---
author: Ni Shi (shi_ni@bentley.edu)
---






We're going to create the `Pressure` dataset as example data.
It contains observations of pressure and temperature.
You would use your own data instead.





In [None]:
import pandas as pd
pressure = pd.DataFrame( {
    'temperature': [0,20,40,60,80,100,120,140,160,180,200,
                    220,240,260,280,300,320,340,360],
    'pressure':    [0.0002,0.0012,0.0060,0.0300,0.0900,0.2700,0.7500,
                    1.8500,4.2000,8.8000,17.3000,32.1000,57.0000,96.0000,
                    157.0000,247.0000,376.0000,558.0000,806.0000]
} )
pressure

Unnamed: 0,temperature,pressure
0,0,0.0002
1,20,0.0012
2,40,0.006
3,60,0.03
4,80,0.09
5,100,0.27
6,120,0.75
7,140,1.85
8,160,4.2
9,180,8.8



Let's model temperature as the dependent variable with the logarithm of pressure
as the independent variable.  To transform the independent variable pressure, we use NumPy's `np.log` function, as shown below.  It uses the natural logarithm (base $e$).









In [None]:
import numpy as np

# Compute the logarithm of pressure
X = pressure[['pressure']]
log_X = np.log(X)

# Build the linear model using Scikit-Learn
from sklearn.linear_model import LinearRegression
y = pressure['temperature']
log_model = LinearRegression()
log_model.fit(log_X, y)

# Display regression coefficients and R-squared value of the model
log_model.intercept_, log_model.coef_, log_model.score(log_X, y)

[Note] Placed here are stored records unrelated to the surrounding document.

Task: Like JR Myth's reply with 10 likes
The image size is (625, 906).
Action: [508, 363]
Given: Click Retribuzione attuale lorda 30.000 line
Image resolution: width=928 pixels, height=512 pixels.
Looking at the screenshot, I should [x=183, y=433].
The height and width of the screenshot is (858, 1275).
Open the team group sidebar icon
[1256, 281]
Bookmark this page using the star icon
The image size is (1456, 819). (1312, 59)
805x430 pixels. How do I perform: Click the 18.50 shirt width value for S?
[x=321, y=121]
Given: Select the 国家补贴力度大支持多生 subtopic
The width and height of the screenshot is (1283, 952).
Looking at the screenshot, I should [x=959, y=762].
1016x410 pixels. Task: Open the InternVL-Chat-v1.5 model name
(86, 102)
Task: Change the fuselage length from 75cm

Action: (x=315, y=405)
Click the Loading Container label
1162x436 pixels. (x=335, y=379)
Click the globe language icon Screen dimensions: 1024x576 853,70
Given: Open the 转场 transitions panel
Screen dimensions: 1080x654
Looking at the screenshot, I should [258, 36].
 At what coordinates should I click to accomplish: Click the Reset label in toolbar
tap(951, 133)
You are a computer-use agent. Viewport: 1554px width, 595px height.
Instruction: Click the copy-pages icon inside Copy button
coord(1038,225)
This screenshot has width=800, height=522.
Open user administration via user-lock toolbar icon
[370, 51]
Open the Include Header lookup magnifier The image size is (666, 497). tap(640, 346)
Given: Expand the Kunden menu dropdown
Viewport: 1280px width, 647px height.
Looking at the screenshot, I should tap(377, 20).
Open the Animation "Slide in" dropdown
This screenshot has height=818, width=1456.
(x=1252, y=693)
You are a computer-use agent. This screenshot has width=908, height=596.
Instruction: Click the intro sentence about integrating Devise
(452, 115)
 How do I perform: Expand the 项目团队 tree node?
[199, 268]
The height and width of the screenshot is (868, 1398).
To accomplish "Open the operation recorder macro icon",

(153.97045660511063, array([23.78440995]), 0.9464264282083346)


The model is $\hat t = 153.97 + 23.784\log p$,
where $t$ stands for temperature and $p$ for pressure.

Another example transformation is the square root transformation.  As with `np.log`,
just apply the `np.sqrt` function to the appropriate term when defining the model.





In [None]:
# Compute the square root of pressure
X = pressure[['pressure']]
sqrt_X = np.sqrt(X)

# Build the linear model using Scikit-Learn
from sklearn.linear_model import LinearRegression
y = pressure['temperature']
sqrt_model = LinearRegression()
sqrt_model.fit(sqrt_X, y)

# Display regression coefficients and R-squared value of the model
sqrt_model.intercept_, sqrt_model.coef_, sqrt_model.score( log_X, y )

(98.56139249917803, array([11.44621468]), 0.29600246256782614)


The model is $\hat t = 98.561 + 11.446\sqrt{p}$,
with $t$ and $p$ having the same meanings as above.